Tuesday 28 December 2010

Antennas or imaging array?


Via last week's New Scientist magazine I came across an interesting announcement from Idaho National Laboratory, which is part of the US Department of Energy. Researchers there, at Microcontinuum in Cambridge (Mass) and Patrick Pinhero of the University of Missouri have been working on an alternative way of gathering solar energy using minute antennas rather than solar cells.

They have produced an array of what they call nanoantennas which are tuned to infrared radiation and, as antennas do, resonate and pass the energy into electrical circuits. So far they have a six-inch circular 'stamp' that can emboss a plastic substrate which can then be coated with metal. The six-inch stamp can produce an array of ten million antennas. So far they are only able to produce arrays small enough to match infrared wavelengths but they plan to go finer and so reach visible wavelengths. One problem is how to handle the energy from the resonating antennas, since this is at light-like frequencies (a few hundred teraHerz) and rather beyond your average radio set!

Why is this of interest to us? Let's follow this through logically and refer to that six-inch stamp as a ten megapixel array and you see what I'm thinking. Could a tuned array of nanoantennas be an alternative way of making an image sensor? Ironically it is easier to make such an array for far infrared wavelengths than for visible light; so this might be a way of producing an inexpensive thermal imaging sensor. The down side is that (I assume) the energy arrays collect energy in serial or parallel and don't give access to individual 'pixel' antennas. For thermal wavelengths there is also the problem of ambient radiation: this is something they wish to capture for a solar array but it would contaminate an image.

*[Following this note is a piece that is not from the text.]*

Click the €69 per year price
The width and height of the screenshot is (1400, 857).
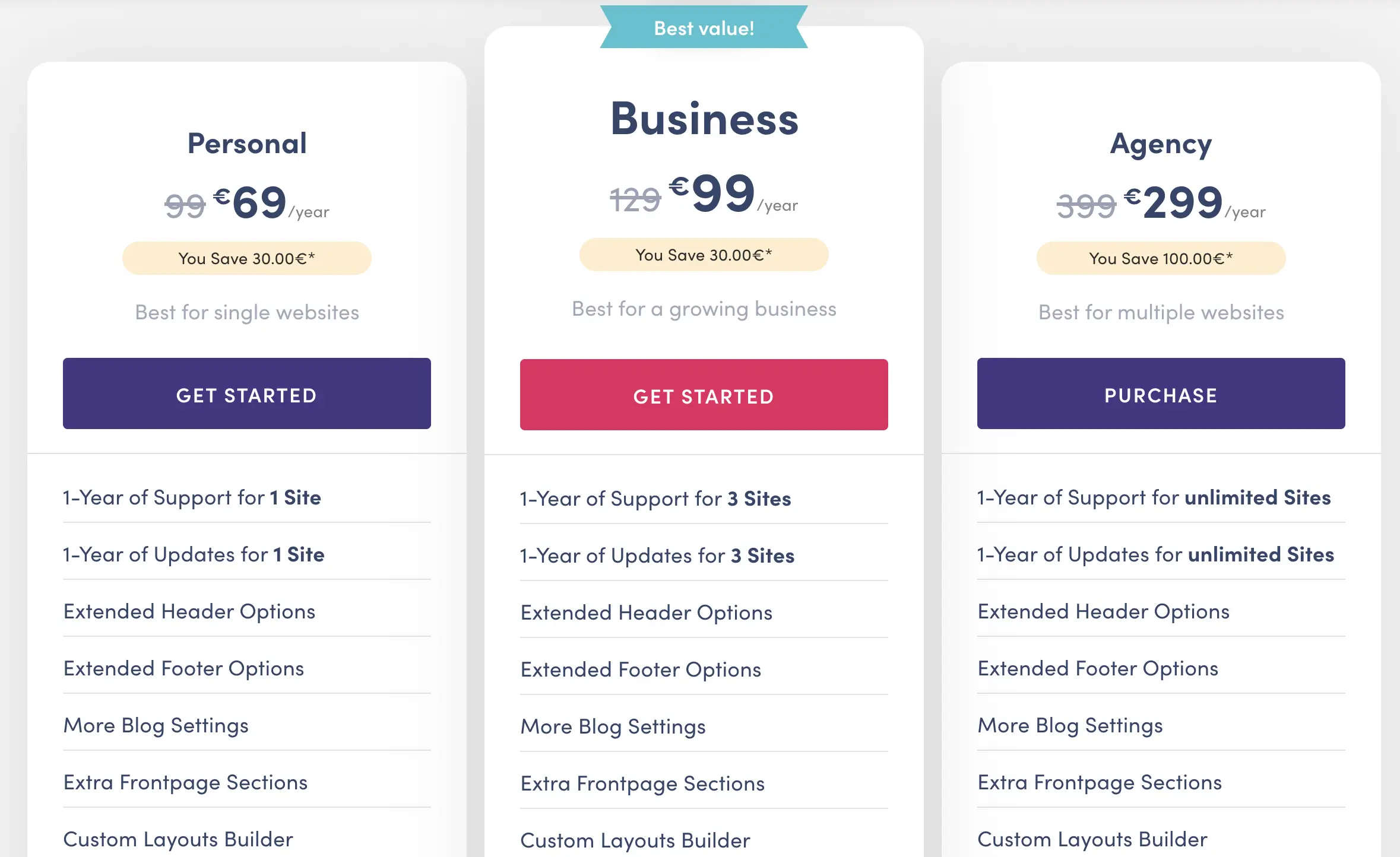[271, 203]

However, hopefully the former is a question of nano-engineering and the latter is already a problem with some existing kinds of thermal camera so we know how to address it (by cooling the sensor).

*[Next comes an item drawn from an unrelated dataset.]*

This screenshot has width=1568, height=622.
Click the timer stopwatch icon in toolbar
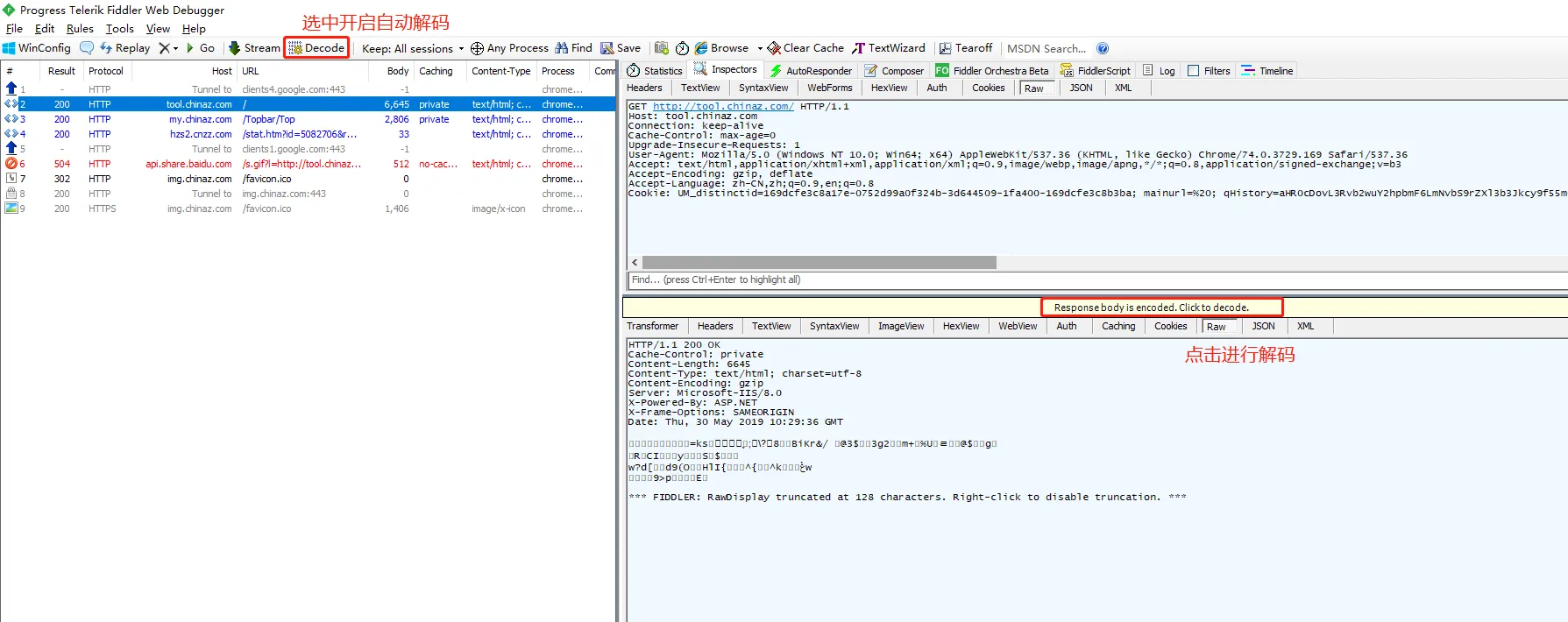click(x=682, y=48)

Using antennas for imaging has some advantages. To filter wavelengths you simply adjust the size of the antenna to match whichever wavelength you wish to receive. It might even be possible to do this dynamically. The antennas may be inherently polarised as well, which would have interesting applications. They might even be more efficient in harvesting the light energy since the researchers estimate the efficiency as being close to 80% and perhaps you could even make miniature Yagis for more gain. And the cost? "As cheap as inexpensive carpet" says the report. The INL report is actually from 2008 although New Scientist reported some more recent developments.

For over 150 years we have relied on energetic photons changing chemical or electronic structures for our imaging: the idea of tuning in to the energy directly is an interesting alternative. Perhaps the biggest barrier to use as an imaging sensor is scale. Don't forget that ten megapixel array was six inches across. It'd be ironic if a large format view camera was needed to use it.

[Later: It was pointed out to me that the plural of antenna is antennas if it's radio and antennae if it's insects. YLSED!]